第2話 熱いボルシ

文字数 1,461文字

「ウーー、ウーー」
 朝、高校野球の試合開始の合図音に似た低音のサイレンで飛び起きた。携帯にも英語でメッセージが入る。空襲警報だ。それ以外はウクライナ語でどうし分からない中、街頭スピーカーからはウクライナ語で男性の声が響く。
 寝巻のまま貴重品を持ち1階に駆け下りた。だが、受付の若い女性は何でもないというように掌を左右に振り笑った。隣の食堂では宿泊客が平然と朝食を取っている。一人慌てているようでばつが悪く、いそいそと部屋に引き上げた。
暫くして二人が迎えに来た。歩いて施設に向かいながら、空襲警報の話をした。
「心配ないよ。パトリオットが撃ち落とすから!」 イワンはウクライナ語のアクセントの英語で笑って言った。
 郊外のNATO軍の訓練施設や発電所などのインフラを狙ってロシア軍のミサイル攻撃はあるものの、今では殆どがウクライナ軍戦闘機か西側供与のミサイルで撃墜されていた。そうした事もあり、いつしか誰も空襲警報に警戒しなくなったらしい。それでも、稀に撃ち漏らしや、市街地に破片が落下し被害を与えるという。そうしたミサイルの破片がぽつねんと市内に展示されていた。

 施設の孤児の多くは激戦火の東部地域と占領下のクリミア半島とからで、トルコ系やジプシーの子供もいた。トルコ系やジプシーは歴史的にクリミア半島に多く住んでいたので、ロシアによる民族浄化も行われている可能性が高い。
戦時下の混乱で引き取る里親も居らず、子供たちの状況は厳しい。どの子も顔色が悪く栄養状態が良くない。アナはこちらの懸念を察したのか食事はジャガイモやパスタは出せても、資金難で野菜や果物が不足していると言った。渡した少ない義援金に心が痛んだ。

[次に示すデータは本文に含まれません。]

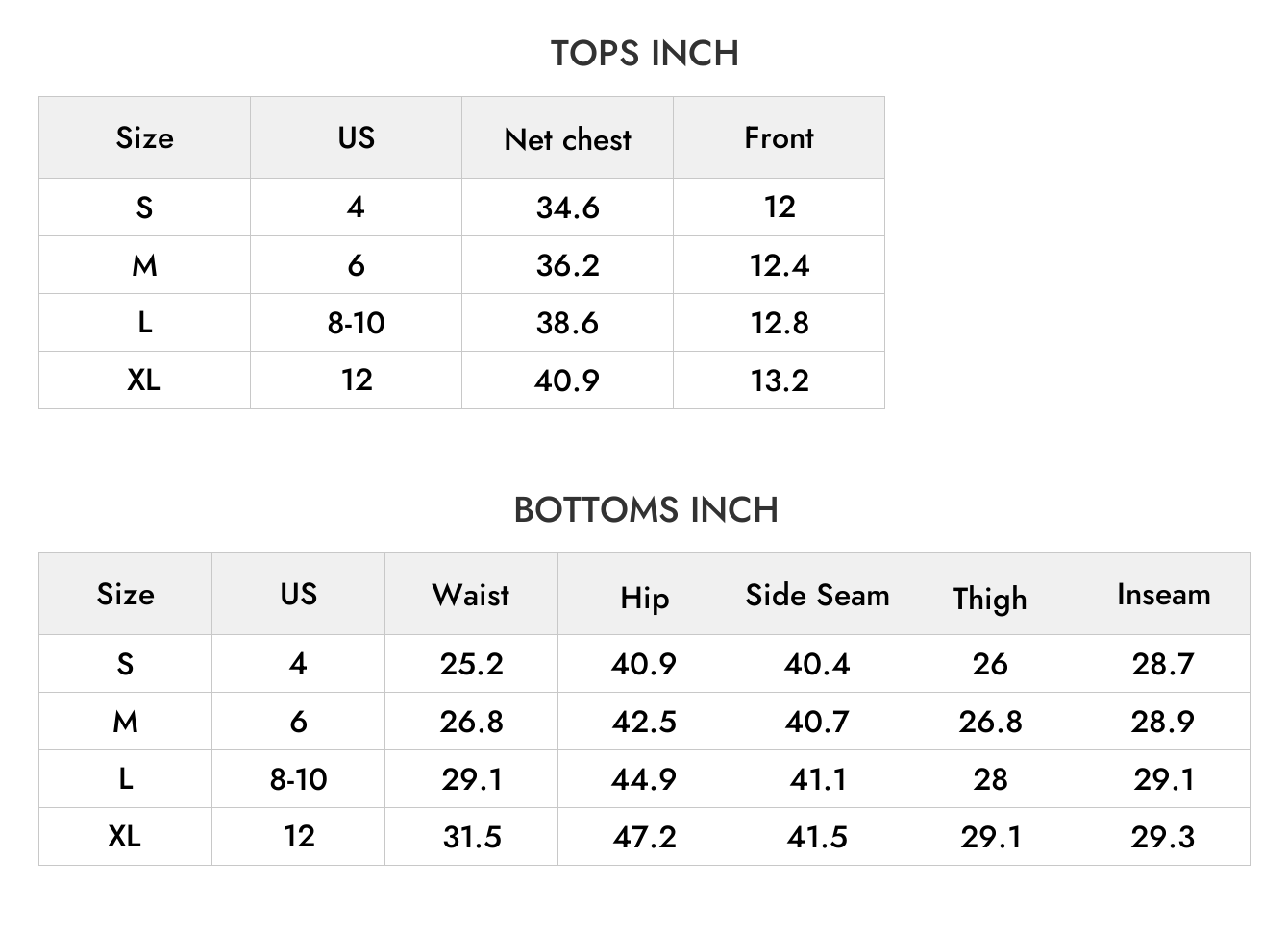Click the Side Seam column header
This screenshot has height=932, width=1288.
pyautogui.click(x=817, y=595)
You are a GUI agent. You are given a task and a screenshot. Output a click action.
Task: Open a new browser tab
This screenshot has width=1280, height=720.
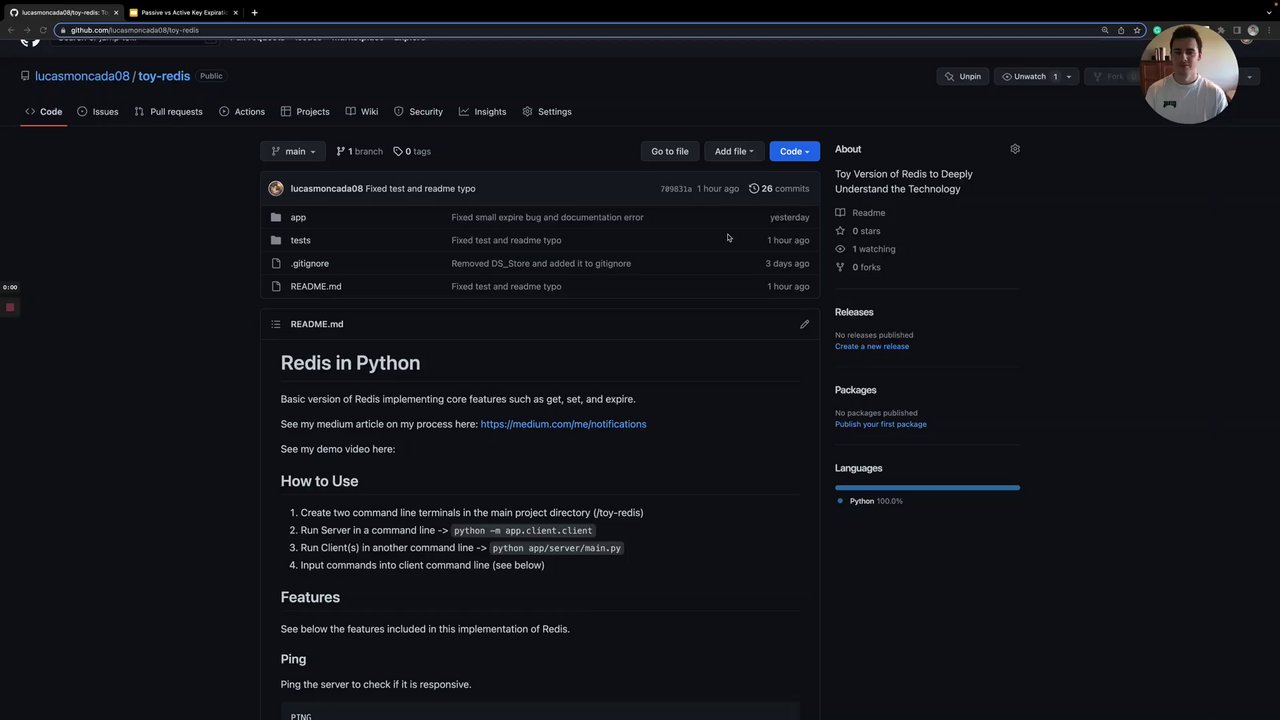pyautogui.click(x=254, y=12)
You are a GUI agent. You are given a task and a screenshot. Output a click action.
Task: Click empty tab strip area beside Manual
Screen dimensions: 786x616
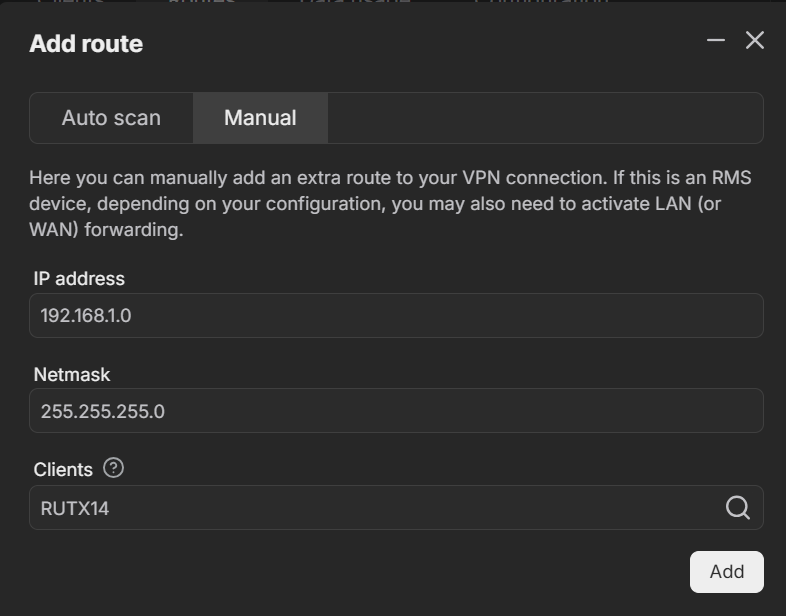(x=545, y=118)
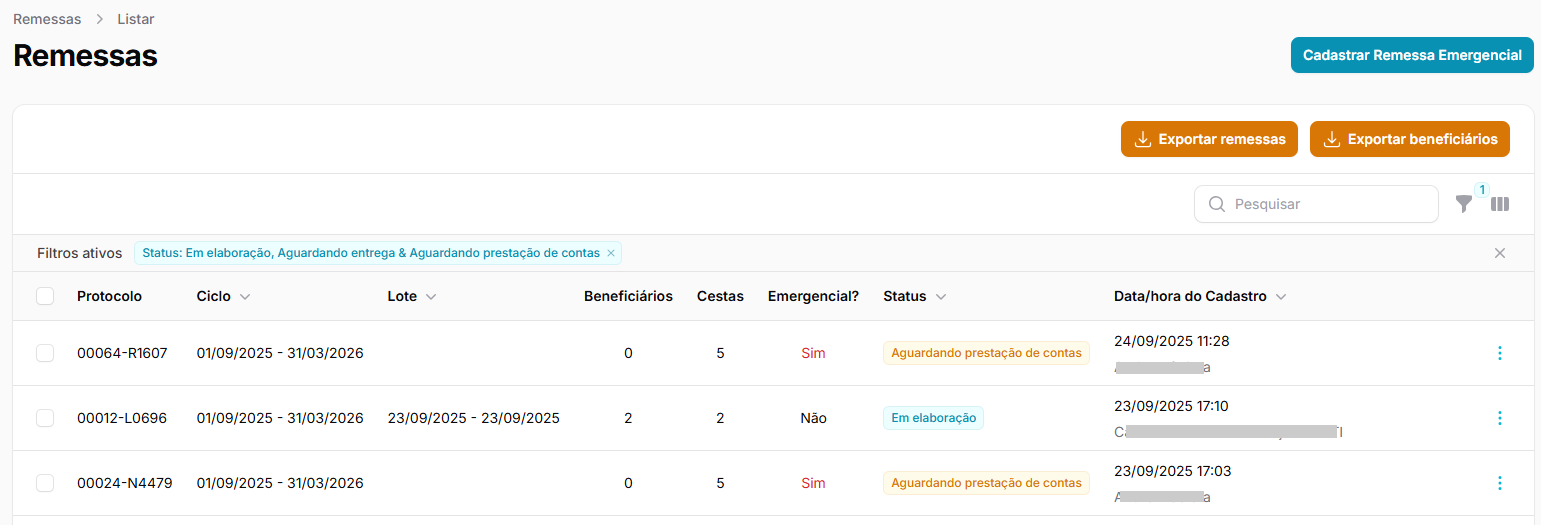Check the box for protocol 00064-R1607

[x=45, y=353]
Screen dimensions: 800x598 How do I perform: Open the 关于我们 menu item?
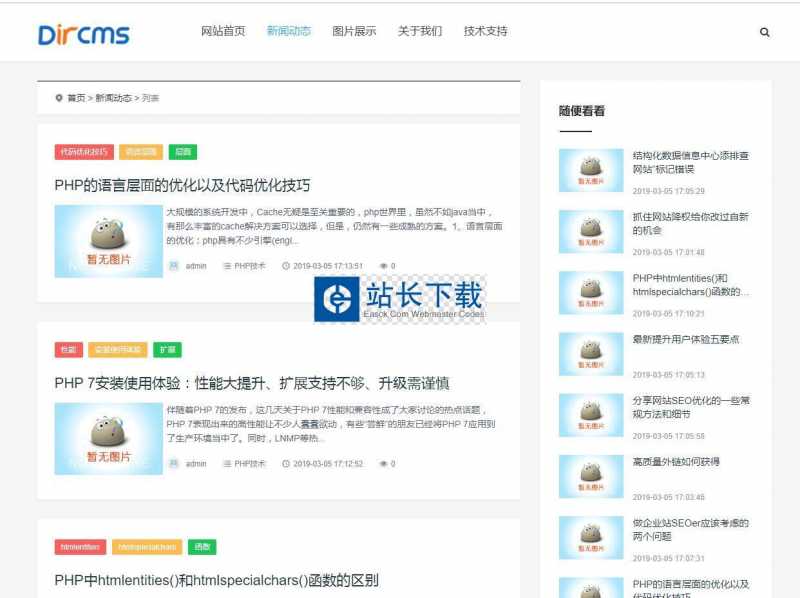(420, 31)
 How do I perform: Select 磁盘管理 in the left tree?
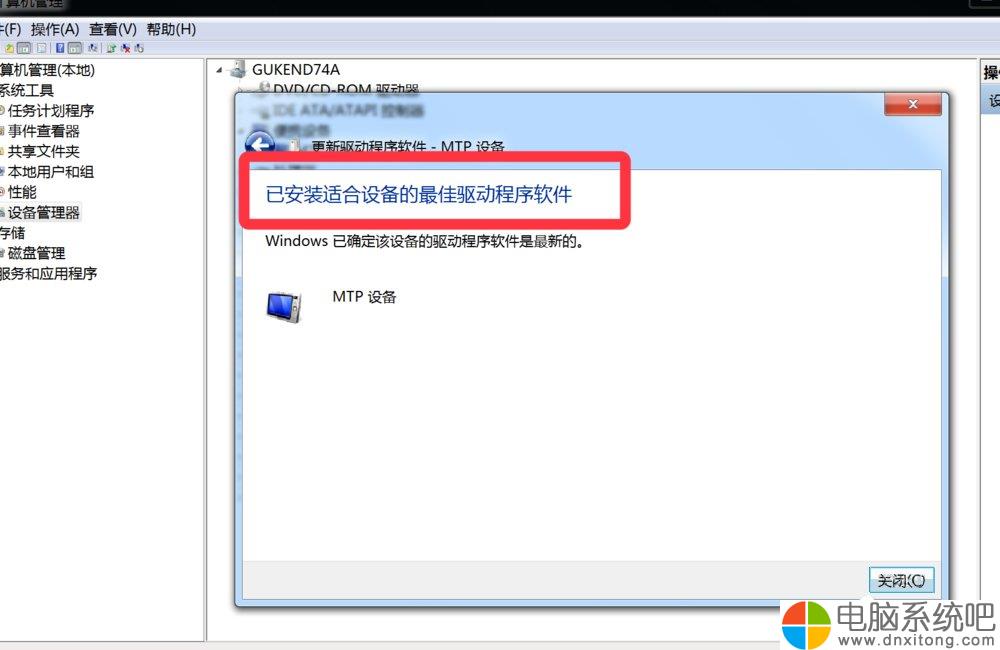point(36,253)
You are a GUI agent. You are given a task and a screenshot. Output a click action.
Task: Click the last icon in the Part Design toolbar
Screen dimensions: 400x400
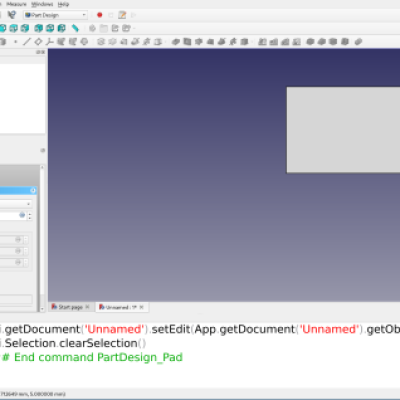pos(358,42)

 一日援施設を見て回ると、心身共に滅入り、疲れと寒さで体が重くなる。夕方、帰りの列車の前に腹ごしらえをしようと、駅前の食堂に三人で入った。
「寒い時はボルシチだね」 何気なく言うと、二人の顔色がサッと変わる。
 一瞬、しまったと思ったが手遅れだった。日本でもロシア料理として知られるビーツのボルシチは元々ウクライナ料理でボルシと呼ばれ、ソ連時代ロシアにも広まったという。どの家にもそれぞれの作り方があり、その家の数だけ味が違うウクライナのおふくろの味だ。
 数百年にも亘りロシア人によるウクライナの収奪が続き、その中でボルシはロシア人に奪われたモノの筆頭という思いが強い。
 湯気が立つ赤いボルシの皿が目の前に置かれた。サワークリームと黒パンが添えられている。かき氷の苺シロップと同じ真っ赤な色で、甘い味を反射的に期待する脳はシチューの味を中々納得しない。スプーン三杯目でやっと味覚と視覚が一致した。透明だが赤いビーツと一緒に煮込まれた野菜から濃いウクライナの大地の恵みが凝縮されて滋味一杯の味が体に染みていくのを感じた。
 ふーっと溜息と共に緊張が和らぐのを感じた。戦場から遠く、戦火に巻き込まれる可能性が低くともここは戦時下だ。体が温まり、胃も満たされると不思議と元気が湧いてきた。

 ボルシを一気に平らげる帰りの列車の時間が迫っていた。二人に見送られポーランド行きの国際列車に乗り込む。帰国か休暇なのだろうか、軍服の表情が険しい外国義勇兵の一団も乗車する。

 車内は往きと同じように女性と子供で一杯だ。戦闘が激化する地域から逃れるのだろう。ペットの犬や猫を連れた女性も多い。
彼らはいつまた熱いボルシを家族と共にウクライナで食べられるのだろうか。列車に揺られそんなことを考えながら車窓から暗く凍てつくウクライナの大地を眺めた。